Problem:
Give again only those lines from the start of the entries through the line holding "Given: Select the", leaving them as they are.

Dataset records
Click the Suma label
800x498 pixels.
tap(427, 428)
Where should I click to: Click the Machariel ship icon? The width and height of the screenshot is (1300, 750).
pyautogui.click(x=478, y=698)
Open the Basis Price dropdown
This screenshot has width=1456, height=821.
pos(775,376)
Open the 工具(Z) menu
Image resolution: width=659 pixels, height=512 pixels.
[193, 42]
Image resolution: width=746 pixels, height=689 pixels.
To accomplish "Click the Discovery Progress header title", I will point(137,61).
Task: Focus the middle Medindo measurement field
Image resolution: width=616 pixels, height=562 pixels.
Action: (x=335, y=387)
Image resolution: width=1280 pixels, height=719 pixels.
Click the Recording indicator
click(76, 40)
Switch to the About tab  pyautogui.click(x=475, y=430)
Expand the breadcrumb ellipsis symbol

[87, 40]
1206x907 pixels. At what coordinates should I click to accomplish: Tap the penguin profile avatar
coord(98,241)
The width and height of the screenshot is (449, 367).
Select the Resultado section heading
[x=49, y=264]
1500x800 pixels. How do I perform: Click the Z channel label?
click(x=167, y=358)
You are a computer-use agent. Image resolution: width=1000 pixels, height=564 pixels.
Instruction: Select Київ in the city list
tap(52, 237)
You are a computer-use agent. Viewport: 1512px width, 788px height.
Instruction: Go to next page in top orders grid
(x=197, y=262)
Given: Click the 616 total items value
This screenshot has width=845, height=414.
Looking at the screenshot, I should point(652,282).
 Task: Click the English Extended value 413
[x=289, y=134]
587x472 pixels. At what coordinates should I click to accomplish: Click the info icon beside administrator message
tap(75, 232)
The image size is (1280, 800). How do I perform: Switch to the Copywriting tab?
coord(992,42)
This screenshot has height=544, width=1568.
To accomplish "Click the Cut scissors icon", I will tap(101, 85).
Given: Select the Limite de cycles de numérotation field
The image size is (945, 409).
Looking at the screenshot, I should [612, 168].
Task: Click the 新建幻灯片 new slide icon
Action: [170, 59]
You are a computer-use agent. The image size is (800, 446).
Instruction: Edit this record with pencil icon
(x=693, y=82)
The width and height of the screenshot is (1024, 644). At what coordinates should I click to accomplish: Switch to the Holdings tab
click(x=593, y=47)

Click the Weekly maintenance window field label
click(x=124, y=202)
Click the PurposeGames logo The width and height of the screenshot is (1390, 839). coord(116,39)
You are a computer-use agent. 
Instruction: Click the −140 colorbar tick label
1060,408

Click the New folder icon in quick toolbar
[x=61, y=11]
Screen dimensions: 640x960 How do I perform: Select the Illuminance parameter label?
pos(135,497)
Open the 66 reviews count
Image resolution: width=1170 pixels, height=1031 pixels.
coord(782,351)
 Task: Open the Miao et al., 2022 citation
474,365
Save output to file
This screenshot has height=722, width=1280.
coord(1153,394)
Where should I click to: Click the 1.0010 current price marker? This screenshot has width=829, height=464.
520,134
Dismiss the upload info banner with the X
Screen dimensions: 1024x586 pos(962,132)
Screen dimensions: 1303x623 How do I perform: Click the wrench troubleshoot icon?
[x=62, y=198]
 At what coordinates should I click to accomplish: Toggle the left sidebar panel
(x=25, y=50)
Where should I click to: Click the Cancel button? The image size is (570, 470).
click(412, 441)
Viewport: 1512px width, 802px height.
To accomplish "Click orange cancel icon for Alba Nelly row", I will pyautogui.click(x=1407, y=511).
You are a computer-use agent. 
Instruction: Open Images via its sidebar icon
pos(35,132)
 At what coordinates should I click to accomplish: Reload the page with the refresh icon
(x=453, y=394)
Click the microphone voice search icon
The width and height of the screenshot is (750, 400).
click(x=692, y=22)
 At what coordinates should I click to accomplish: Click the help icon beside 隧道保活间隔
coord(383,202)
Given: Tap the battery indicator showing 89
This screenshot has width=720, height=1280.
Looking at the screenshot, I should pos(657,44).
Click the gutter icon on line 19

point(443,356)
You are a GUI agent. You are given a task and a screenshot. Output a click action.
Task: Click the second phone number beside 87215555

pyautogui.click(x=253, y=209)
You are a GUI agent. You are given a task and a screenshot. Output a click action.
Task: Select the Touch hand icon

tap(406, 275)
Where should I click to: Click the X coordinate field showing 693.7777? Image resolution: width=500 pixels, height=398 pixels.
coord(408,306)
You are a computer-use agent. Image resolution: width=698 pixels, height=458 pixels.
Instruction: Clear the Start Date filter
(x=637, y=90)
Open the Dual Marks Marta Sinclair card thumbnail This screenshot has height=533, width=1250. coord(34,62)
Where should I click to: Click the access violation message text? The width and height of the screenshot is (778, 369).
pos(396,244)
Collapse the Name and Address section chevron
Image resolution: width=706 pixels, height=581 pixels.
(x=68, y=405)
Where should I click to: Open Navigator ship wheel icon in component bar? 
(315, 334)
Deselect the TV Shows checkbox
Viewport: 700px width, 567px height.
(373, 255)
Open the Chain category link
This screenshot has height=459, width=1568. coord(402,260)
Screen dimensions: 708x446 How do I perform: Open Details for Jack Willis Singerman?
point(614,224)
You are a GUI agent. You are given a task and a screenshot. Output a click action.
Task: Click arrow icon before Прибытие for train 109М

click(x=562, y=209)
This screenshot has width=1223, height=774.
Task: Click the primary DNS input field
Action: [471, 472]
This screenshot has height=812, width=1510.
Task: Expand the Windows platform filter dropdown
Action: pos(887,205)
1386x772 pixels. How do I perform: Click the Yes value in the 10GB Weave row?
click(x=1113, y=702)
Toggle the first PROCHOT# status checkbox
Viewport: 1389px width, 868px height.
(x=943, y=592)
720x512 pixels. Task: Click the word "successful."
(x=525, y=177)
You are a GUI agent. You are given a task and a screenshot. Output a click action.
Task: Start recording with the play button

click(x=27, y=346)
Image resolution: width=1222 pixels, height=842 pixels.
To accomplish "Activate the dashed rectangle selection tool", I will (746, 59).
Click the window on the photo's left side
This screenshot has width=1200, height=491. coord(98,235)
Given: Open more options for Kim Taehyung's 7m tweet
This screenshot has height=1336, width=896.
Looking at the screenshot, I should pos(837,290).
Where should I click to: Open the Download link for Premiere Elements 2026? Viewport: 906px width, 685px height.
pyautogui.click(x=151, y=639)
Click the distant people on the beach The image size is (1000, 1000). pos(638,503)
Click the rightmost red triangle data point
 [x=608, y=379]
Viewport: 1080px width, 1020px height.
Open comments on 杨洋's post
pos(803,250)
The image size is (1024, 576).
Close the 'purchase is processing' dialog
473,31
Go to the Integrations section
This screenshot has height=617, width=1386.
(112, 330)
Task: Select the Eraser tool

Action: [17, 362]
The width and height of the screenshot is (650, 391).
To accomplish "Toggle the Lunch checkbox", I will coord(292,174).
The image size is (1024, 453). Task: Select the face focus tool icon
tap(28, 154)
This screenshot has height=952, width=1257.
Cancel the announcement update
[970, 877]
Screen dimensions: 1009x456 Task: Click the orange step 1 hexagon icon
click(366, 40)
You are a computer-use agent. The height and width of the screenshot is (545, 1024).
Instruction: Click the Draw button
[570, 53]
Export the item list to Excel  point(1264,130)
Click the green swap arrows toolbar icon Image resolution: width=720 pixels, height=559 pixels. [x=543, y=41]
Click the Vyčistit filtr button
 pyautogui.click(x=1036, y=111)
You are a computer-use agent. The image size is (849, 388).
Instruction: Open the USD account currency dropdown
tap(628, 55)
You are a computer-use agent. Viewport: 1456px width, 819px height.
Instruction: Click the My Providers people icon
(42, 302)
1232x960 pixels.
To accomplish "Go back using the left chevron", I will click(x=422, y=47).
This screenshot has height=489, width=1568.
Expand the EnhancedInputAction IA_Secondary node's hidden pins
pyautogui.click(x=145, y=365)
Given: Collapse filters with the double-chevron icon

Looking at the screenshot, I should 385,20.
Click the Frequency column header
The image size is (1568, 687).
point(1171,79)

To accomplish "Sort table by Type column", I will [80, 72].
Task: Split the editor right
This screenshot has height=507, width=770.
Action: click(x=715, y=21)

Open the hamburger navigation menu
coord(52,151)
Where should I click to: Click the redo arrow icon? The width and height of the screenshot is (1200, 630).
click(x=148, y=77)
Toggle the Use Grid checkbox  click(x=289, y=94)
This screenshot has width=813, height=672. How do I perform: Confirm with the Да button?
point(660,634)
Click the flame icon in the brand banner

Your response:
Click the Suma label
800x498 pixels.
tap(427, 428)
Where should I click to: Click the Machariel ship icon? The width and height of the screenshot is (1300, 750).
pyautogui.click(x=478, y=698)
Open the Basis Price dropdown
This screenshot has width=1456, height=821.
pos(775,376)
Open the 工具(Z) menu
Image resolution: width=659 pixels, height=512 pixels.
[193, 42]
Image resolution: width=746 pixels, height=689 pixels.
To accomplish "Click the Discovery Progress header title", I will point(137,61).
Task: Focus the middle Medindo measurement field
Image resolution: width=616 pixels, height=562 pixels.
Action: (x=335, y=387)
Image resolution: width=1280 pixels, height=719 pixels.
Click the Recording indicator
click(76, 40)
Switch to the About tab  pyautogui.click(x=475, y=430)
Expand the breadcrumb ellipsis symbol

[87, 40]
1206x907 pixels. At what coordinates should I click to accomplish: Tap the penguin profile avatar
coord(98,241)
The width and height of the screenshot is (449, 367).
Select the Resultado section heading
[x=49, y=264]
1500x800 pixels. How do I perform: Click the Z channel label?
click(x=167, y=358)
You are a computer-use agent. Image resolution: width=1000 pixels, height=564 pixels.
Instruction: Select Київ in the city list
tap(52, 237)
You are a computer-use agent. Viewport: 1512px width, 788px height.
Instruction: Go to next page in top orders grid
(x=197, y=262)
Given: Click the 616 total items value
This screenshot has width=845, height=414.
Looking at the screenshot, I should point(652,282).
 Task: Click the English Extended value 413
[x=289, y=134]
587x472 pixels. At what coordinates should I click to accomplish: Click the info icon beside administrator message
tap(75, 232)
The image size is (1280, 800). How do I perform: Switch to the Copywriting tab?
coord(992,42)
This screenshot has height=544, width=1568.
To accomplish "Click the Cut scissors icon", I will tap(101, 85).
Given: Select the Limite de cycles de numérotation field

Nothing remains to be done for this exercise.